### Job
Extract every line from the listing below that contains the word "badge".

### Input for this task
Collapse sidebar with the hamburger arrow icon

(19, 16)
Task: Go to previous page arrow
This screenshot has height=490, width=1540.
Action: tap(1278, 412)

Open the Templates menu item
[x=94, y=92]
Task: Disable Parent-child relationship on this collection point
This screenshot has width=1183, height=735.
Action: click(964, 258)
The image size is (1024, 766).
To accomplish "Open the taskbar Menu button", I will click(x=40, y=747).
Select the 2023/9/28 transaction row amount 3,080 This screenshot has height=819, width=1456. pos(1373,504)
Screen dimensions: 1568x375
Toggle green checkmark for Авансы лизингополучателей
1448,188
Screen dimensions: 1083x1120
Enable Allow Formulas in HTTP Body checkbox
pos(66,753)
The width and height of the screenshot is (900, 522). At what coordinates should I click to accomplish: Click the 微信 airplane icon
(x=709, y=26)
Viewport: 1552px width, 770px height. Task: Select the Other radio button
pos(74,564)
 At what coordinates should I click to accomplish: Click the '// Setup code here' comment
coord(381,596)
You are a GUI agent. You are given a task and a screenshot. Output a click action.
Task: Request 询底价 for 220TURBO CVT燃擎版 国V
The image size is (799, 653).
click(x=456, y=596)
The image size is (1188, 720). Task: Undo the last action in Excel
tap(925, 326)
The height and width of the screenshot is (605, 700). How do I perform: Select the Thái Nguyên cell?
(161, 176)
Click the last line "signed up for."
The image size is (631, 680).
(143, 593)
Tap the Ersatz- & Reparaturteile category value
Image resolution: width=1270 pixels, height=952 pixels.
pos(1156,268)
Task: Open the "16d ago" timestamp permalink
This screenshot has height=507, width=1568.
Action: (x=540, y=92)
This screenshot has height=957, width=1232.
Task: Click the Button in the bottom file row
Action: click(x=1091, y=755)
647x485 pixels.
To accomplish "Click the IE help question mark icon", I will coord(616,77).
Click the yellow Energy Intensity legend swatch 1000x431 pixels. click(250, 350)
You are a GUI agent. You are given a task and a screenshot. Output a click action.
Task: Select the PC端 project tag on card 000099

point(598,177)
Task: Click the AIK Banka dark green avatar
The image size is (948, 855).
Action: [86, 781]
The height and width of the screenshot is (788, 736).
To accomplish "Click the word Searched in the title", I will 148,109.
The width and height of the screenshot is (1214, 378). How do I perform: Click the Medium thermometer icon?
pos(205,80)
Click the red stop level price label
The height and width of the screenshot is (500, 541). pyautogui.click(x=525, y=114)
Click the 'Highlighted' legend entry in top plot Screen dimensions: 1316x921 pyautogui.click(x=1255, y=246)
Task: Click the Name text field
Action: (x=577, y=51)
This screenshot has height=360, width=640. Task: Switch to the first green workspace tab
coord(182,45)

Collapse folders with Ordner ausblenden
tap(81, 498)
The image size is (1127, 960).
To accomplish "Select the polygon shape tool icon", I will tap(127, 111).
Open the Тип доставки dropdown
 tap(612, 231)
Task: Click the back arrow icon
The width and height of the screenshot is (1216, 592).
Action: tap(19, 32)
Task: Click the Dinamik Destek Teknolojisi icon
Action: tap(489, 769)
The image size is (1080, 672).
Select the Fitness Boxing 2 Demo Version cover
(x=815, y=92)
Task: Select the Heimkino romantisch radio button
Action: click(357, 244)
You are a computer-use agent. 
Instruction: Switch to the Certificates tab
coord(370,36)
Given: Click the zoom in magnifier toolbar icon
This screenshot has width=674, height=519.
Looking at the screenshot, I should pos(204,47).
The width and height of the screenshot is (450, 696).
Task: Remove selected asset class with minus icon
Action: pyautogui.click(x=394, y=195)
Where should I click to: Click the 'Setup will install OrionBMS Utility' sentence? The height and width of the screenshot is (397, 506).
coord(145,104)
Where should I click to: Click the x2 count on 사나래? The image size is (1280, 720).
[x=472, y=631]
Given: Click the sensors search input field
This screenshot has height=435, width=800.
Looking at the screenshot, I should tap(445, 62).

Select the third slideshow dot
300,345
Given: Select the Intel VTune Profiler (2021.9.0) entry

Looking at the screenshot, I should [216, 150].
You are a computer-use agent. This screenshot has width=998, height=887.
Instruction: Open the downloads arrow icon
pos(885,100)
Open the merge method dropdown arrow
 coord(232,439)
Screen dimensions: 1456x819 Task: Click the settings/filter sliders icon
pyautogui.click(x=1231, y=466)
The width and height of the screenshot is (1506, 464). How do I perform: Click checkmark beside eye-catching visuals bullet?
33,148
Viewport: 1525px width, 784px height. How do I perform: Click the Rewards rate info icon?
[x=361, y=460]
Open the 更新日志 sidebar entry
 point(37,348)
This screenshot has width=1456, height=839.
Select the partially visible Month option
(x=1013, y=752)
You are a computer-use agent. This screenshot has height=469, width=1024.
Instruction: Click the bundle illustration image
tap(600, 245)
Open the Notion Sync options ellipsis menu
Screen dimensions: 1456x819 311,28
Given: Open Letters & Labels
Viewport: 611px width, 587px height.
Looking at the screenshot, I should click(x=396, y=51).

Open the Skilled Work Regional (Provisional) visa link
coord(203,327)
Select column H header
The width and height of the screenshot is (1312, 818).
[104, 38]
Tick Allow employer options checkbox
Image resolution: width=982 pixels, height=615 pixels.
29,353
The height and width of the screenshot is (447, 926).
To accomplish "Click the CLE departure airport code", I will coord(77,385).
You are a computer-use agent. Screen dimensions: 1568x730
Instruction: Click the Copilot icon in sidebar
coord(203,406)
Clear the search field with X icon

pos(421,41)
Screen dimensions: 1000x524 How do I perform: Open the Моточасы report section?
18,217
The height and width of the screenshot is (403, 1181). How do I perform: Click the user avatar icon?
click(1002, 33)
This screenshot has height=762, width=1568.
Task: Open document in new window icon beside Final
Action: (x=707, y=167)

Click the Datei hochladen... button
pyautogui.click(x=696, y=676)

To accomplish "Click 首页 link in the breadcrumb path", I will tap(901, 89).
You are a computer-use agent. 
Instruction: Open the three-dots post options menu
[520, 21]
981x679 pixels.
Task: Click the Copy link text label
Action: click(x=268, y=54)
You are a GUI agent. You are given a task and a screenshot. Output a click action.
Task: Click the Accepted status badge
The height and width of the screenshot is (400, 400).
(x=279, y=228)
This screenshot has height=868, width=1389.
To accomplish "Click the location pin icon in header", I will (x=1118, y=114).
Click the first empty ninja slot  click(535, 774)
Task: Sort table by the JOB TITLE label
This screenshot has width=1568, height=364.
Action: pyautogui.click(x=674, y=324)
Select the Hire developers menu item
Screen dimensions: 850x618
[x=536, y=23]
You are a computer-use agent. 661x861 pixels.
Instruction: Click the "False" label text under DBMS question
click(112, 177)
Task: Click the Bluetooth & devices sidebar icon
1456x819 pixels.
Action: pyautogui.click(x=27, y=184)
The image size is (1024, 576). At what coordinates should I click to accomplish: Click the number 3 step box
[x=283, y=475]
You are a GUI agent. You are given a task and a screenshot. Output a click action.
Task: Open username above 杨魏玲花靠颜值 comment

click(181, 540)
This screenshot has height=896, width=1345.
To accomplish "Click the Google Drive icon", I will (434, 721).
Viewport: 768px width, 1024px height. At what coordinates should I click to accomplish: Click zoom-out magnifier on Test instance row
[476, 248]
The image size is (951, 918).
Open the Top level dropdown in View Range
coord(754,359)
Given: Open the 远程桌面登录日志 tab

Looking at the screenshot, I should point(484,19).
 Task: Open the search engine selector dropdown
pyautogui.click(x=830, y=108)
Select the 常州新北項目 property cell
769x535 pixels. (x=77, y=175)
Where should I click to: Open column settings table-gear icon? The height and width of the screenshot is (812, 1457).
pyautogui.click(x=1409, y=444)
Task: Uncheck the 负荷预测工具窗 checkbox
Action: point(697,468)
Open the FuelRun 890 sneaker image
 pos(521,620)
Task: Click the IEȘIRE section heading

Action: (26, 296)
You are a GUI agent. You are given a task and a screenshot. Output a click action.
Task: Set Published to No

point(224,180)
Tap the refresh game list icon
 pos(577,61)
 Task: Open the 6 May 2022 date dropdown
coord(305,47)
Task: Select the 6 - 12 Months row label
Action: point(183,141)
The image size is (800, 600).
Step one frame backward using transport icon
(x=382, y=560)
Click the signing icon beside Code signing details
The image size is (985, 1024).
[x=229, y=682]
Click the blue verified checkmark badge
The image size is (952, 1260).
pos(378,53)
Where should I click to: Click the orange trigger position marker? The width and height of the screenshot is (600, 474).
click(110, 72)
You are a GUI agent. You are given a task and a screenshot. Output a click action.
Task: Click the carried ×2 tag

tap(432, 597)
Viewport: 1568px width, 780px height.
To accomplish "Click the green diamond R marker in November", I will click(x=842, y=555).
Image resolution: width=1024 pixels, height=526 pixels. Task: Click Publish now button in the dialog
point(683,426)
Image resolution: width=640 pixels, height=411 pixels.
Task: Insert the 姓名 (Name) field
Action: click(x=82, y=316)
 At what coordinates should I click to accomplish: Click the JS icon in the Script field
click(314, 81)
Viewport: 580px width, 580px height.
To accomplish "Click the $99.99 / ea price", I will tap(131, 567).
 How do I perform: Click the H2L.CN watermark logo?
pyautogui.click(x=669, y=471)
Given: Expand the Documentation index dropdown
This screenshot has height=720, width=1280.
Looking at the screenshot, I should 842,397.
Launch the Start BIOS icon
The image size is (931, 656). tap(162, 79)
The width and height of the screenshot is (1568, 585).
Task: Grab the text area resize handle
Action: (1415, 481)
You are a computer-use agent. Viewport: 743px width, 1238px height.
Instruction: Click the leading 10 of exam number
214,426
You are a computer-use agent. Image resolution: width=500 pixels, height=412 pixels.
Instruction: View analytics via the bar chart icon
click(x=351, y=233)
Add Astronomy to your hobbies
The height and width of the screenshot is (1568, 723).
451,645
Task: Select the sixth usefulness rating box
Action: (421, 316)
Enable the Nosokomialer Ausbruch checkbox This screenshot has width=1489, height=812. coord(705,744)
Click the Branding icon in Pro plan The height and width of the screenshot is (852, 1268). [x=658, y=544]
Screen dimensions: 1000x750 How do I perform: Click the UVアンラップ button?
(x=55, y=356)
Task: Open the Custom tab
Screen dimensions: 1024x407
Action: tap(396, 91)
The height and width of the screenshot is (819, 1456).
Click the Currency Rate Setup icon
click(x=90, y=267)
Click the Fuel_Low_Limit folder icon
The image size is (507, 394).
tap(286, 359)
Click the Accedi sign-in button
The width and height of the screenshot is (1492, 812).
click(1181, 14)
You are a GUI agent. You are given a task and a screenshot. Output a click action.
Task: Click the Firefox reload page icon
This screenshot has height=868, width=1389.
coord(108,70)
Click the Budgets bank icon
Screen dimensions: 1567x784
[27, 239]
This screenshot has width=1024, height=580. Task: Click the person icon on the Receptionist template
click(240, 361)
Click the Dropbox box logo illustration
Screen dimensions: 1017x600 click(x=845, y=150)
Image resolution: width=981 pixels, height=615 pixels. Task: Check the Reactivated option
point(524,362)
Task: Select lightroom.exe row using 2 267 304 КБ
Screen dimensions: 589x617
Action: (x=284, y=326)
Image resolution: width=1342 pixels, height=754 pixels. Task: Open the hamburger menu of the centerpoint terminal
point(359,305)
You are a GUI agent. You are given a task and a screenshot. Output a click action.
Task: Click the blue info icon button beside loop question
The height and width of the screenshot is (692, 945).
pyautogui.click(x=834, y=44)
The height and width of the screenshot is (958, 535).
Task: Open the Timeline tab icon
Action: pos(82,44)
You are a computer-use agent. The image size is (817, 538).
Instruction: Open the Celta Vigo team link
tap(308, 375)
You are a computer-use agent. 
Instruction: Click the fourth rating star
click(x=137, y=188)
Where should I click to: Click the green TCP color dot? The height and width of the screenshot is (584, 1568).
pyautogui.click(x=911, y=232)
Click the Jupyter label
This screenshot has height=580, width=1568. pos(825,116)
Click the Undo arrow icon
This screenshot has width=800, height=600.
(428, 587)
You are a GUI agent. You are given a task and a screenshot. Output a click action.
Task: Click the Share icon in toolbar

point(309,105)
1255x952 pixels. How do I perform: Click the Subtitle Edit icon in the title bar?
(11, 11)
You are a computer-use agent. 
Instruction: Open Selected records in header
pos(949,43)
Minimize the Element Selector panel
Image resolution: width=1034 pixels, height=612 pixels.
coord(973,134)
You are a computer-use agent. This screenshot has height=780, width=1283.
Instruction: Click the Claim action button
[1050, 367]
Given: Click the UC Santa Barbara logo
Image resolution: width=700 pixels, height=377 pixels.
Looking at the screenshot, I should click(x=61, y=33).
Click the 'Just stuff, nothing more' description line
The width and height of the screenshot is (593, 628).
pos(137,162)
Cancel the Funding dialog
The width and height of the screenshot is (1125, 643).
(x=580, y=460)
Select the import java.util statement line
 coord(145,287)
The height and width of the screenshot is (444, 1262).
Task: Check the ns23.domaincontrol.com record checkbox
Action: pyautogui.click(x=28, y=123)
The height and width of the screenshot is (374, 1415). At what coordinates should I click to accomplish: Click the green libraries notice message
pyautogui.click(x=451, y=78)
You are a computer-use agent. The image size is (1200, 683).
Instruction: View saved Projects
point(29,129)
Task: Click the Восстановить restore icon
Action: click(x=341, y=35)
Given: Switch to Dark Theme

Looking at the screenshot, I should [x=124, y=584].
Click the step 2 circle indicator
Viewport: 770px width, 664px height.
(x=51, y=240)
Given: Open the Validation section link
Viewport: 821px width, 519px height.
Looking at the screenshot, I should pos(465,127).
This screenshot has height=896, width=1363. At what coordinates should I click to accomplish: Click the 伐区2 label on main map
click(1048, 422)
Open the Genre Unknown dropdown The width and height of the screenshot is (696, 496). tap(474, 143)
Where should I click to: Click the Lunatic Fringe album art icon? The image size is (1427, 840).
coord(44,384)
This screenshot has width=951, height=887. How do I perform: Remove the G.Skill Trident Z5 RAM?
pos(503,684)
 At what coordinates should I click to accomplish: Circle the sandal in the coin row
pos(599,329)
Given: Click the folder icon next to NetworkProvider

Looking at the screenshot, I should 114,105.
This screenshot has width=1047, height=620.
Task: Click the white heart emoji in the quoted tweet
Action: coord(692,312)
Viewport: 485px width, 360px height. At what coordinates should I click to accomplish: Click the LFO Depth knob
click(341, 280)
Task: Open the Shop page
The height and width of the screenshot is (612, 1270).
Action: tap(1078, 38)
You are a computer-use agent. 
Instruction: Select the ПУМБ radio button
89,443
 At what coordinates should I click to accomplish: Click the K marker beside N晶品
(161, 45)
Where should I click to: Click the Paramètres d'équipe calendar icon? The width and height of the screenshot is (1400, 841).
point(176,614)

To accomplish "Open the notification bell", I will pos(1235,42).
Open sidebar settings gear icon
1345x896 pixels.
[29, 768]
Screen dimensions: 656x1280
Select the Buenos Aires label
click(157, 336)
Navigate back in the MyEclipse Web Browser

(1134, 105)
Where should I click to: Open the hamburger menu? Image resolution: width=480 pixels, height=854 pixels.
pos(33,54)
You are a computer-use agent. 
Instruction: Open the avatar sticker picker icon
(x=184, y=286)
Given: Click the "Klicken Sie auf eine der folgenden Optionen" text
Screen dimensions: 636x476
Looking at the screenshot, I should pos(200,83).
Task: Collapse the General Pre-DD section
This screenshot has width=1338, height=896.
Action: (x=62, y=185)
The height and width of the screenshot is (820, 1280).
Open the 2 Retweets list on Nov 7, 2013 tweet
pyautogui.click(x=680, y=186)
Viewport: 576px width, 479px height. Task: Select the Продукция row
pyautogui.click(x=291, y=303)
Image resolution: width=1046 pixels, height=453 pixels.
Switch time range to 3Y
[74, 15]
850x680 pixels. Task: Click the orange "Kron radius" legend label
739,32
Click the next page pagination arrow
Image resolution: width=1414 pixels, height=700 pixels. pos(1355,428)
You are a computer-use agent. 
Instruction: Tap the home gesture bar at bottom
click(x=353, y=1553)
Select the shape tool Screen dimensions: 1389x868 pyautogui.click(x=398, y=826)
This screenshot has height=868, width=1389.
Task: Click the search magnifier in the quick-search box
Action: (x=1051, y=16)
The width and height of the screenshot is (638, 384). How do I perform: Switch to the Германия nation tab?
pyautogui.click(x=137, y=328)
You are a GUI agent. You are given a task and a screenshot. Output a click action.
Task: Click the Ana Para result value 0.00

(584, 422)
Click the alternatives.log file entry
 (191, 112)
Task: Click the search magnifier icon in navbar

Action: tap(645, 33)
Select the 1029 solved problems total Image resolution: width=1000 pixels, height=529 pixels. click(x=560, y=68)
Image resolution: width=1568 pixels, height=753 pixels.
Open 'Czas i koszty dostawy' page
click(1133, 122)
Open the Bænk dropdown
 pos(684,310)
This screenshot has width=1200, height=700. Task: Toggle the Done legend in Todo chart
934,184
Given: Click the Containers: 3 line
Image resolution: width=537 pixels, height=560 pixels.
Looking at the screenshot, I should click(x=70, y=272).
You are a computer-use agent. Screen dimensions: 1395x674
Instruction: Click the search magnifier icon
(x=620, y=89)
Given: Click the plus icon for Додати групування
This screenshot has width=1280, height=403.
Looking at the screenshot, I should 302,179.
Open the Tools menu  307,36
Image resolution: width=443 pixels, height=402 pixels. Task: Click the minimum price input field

### Right answer
Task: Click the Accepted status badge
Click the blue verified checkmark badge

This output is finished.